**Brano di testo:**
A questo punto occorre farsi soccorrere dalla volpe di cui si accennava all’inizio, anche nella consapevolezza che forse non basta la sua astuzia. Dovremmo elevare un po’ la discussione e le analisi chiedendo soccorso alla figura di un uomo esplosivo, diretto, nonché, leggo, patrono delle persone intelligenti: Paolo di Tarso, l ’apostolo educato a Gerusalemme, all’incrocio di tre mondi: “Religiosamente ebreo, culturalmente greco, politicamente romano”. Ebbene, Paolo ci potrebbe aiutare nello sforzo di afferrare l’essenziale dell’Europa e del mondo che da lì da venire.

“Non fissiamo i nostri occhi – scrive nella lettera ai Corinzi l’enfant terrible del cristianesimo – su ciò che si vede, ma su ciò che non si vede, poiché ciò che si vede è temporaneo, ma ciò che non si vede è eterno”. Lungi da noi l’intenzione quindi di arrivare a significati eterni. E’ sufficiente carpire l’essenziale di questa enorme chiamata ai seggi, cosa che l’umanità non ha mai visto in passato.

La prima e non secondaria considerazione è di fissare i nostri occhi su ciò che non si vede, o per meglio dire su ciò che viaggia sottotraccia ad esempio negli Stati Uniti, e che verrà a galla sul finire dell’anno, a novembre, quando sapremo chi andrà alla Casa Bianca. E’ qui, nella battaglia per il dominio di buona parte della terra, il discrimine tra progresso e restaurazione. A farne le spese rischierà proprio l’Europa, stretta tra un’America chiusa, isolazionista, tetragona e una Russia aggressiva e minacciosa alla finestra per assistere alla sua caduta.

**Righe fornite:**
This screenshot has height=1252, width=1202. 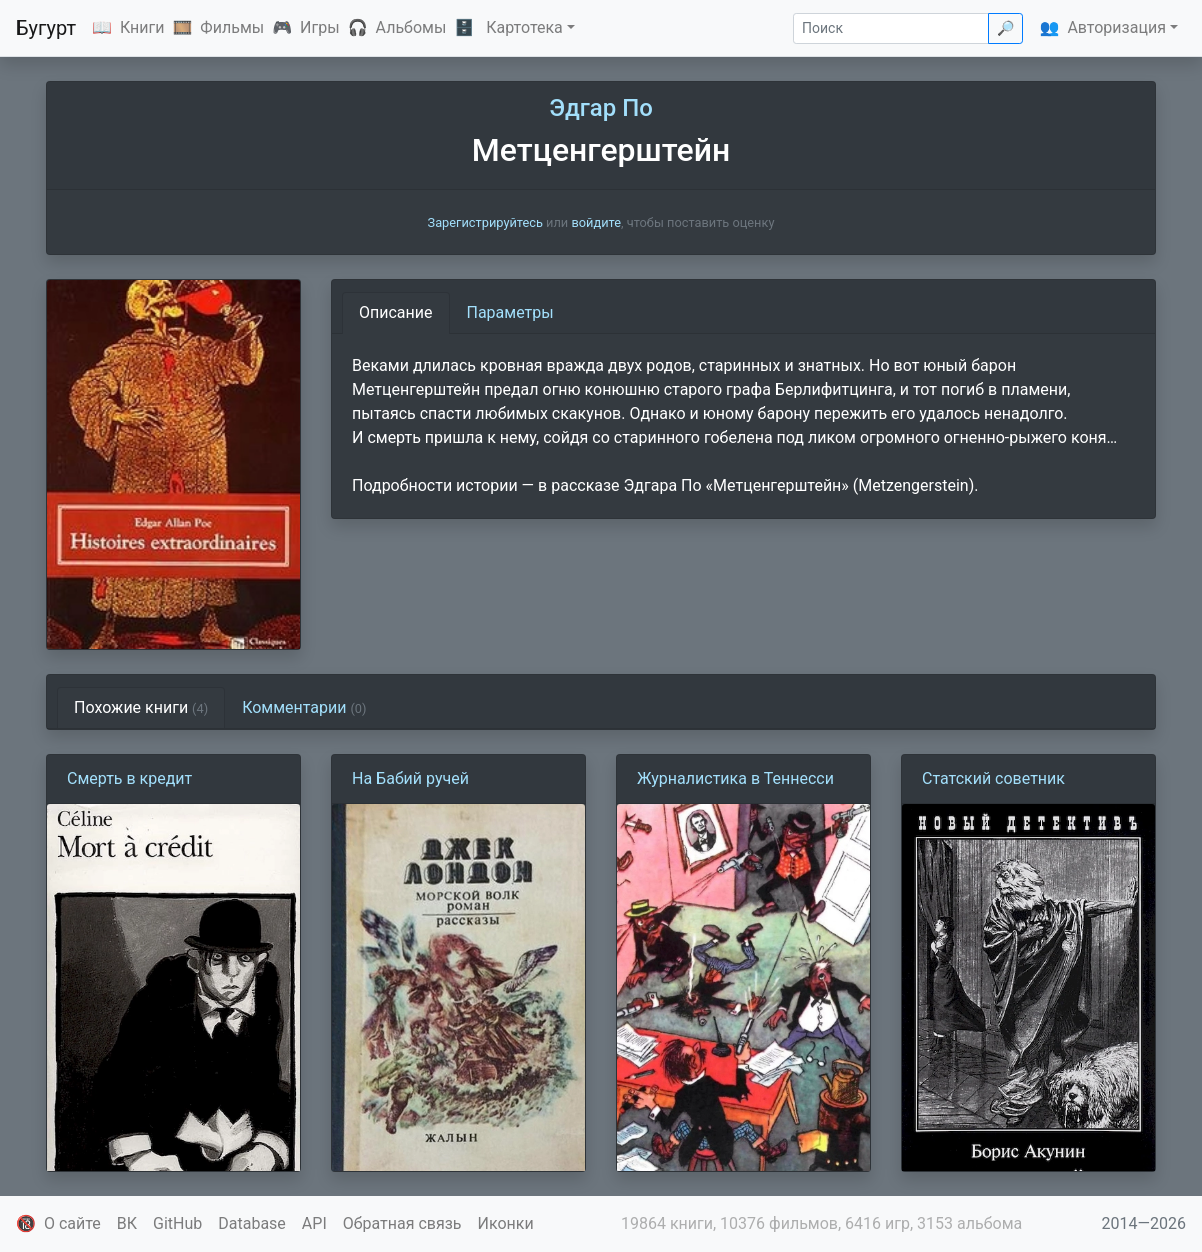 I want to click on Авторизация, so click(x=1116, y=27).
* * *
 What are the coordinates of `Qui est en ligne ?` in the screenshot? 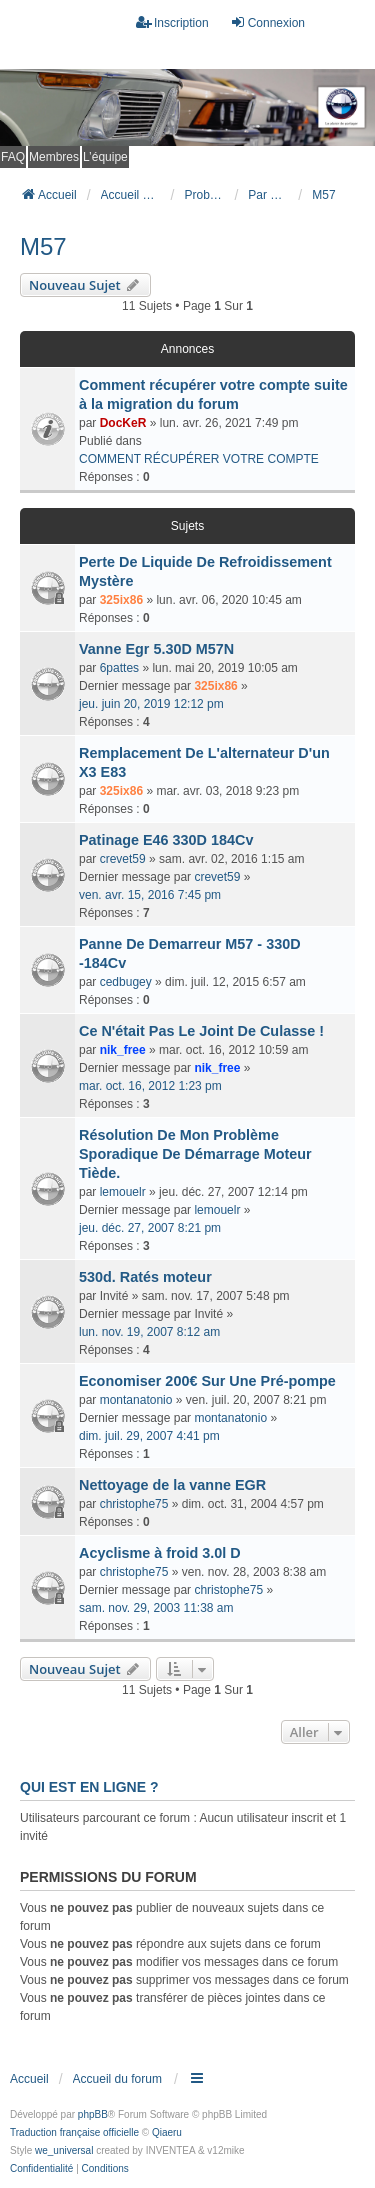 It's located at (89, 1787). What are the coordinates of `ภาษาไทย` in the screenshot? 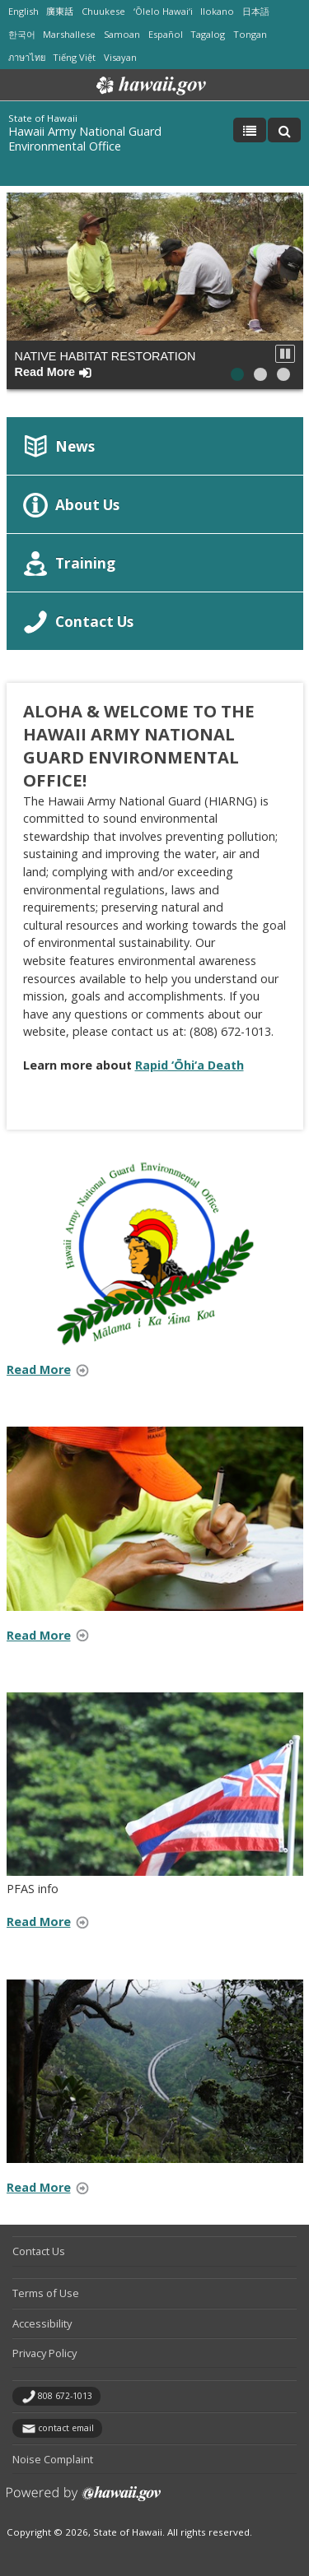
--
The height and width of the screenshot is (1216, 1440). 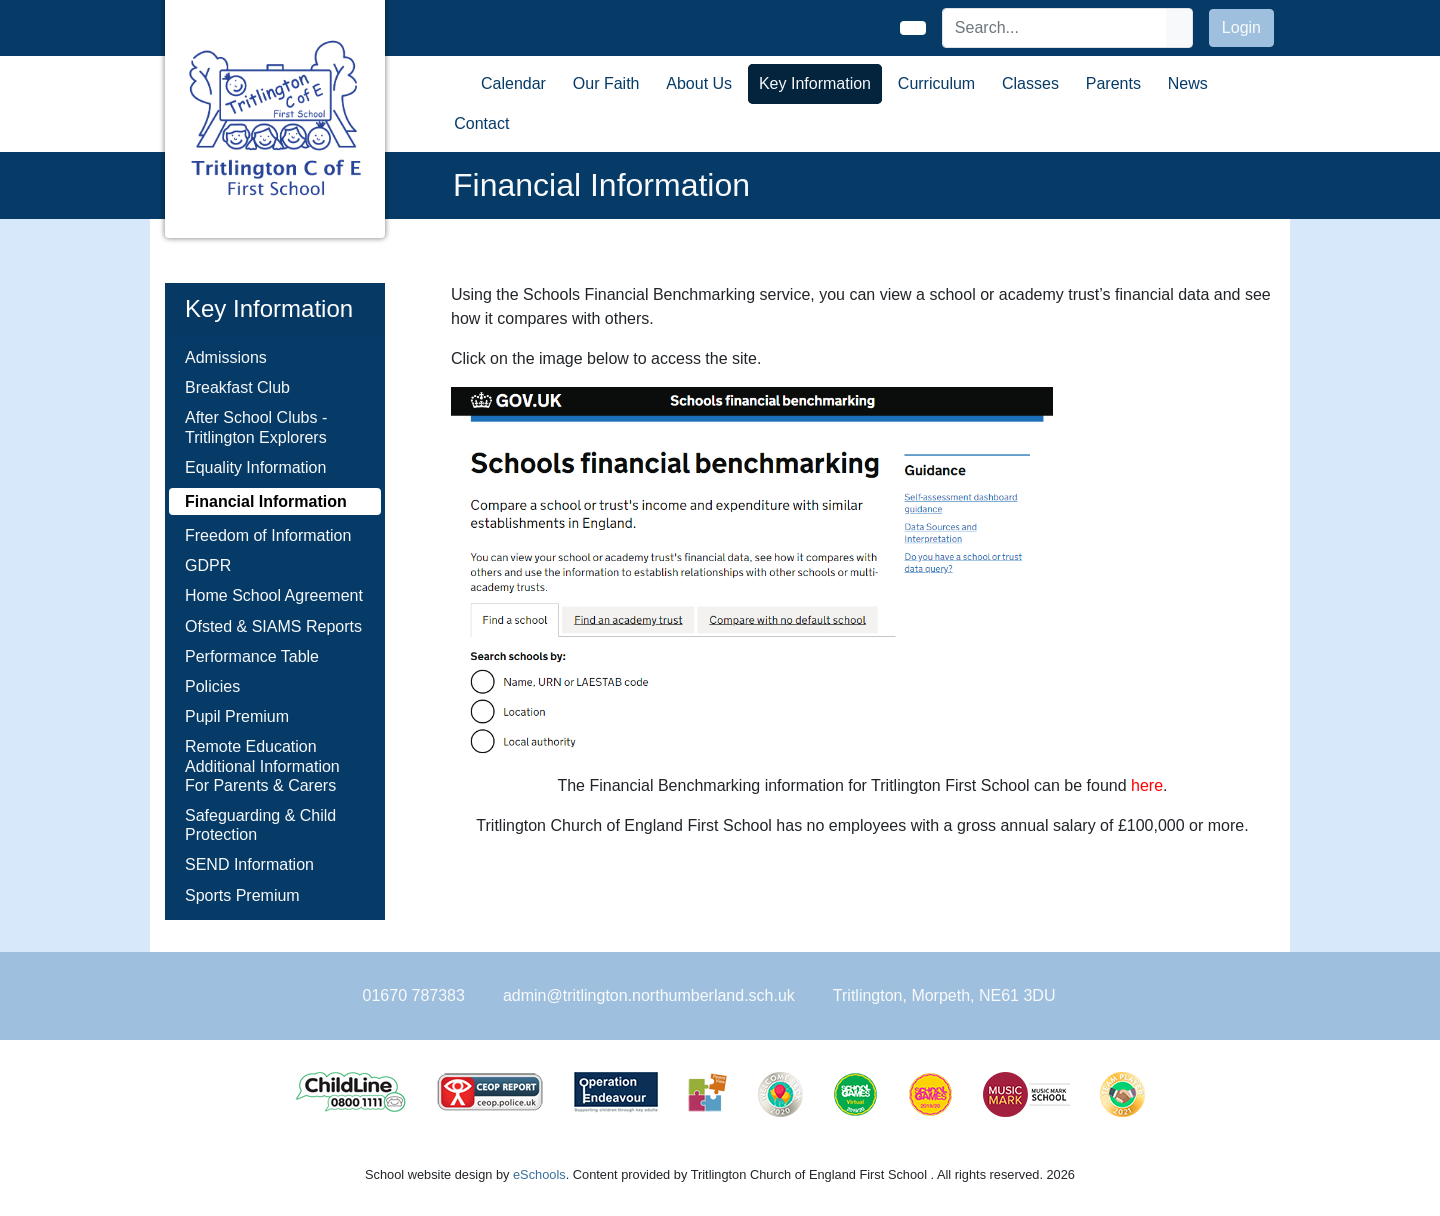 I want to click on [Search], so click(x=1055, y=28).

**Cosa fare:**
• a. Nel brano su Paolo di Tarso e l'Europa, in che mese si saprà chi andrà alla Casa Bianca?
• b. Scrivi il seguito del brano su Paolo di Tarso e l'Europa, partendo da dove si ferma.
Le righe non hanno alcun ruolo in questa parte.

**Risposte scritte:**
• a. A novembre.

• b.
Ecco una prima conclusione cui giungere per descrivere ciò che quattro miliardi e mezzo di abitanti della terra ci diranno con le loro scelte e, soprattutto, per individuare il vero nemico che volteggia sopra metà del mondo, compresa la nostra parte di italiani. Per estrema sintesi chiameremo il fragile avversario del nemico alle porte “laicità, laicismo, democrazia, stato sociale, stato di diritto, solidarietà, accoglienza, fratellanza, uguaglianza”.

Da qualsiasi lato della nostra fortezza il fanatismo sferrerà l’attacco, noi non avremo altre armi se non queste con cui difenderci e difendere il bastione Europa che abbiamo imparato a conoscere e, colpevolmente senza mai dichiararlo, ad amare. Il fanatismo religioso che pensavamo di aver sconfitto con le ultime bastonate all’Isis, si sta ripresentando più agguerrito e feroce che mai nelle fattezze e nelle parole di inquietanti personaggi che la storia, così come vorremmo che agisse, dovrebbe mettere da parte, per sempre. Cosa che, ahinoi, non avviene.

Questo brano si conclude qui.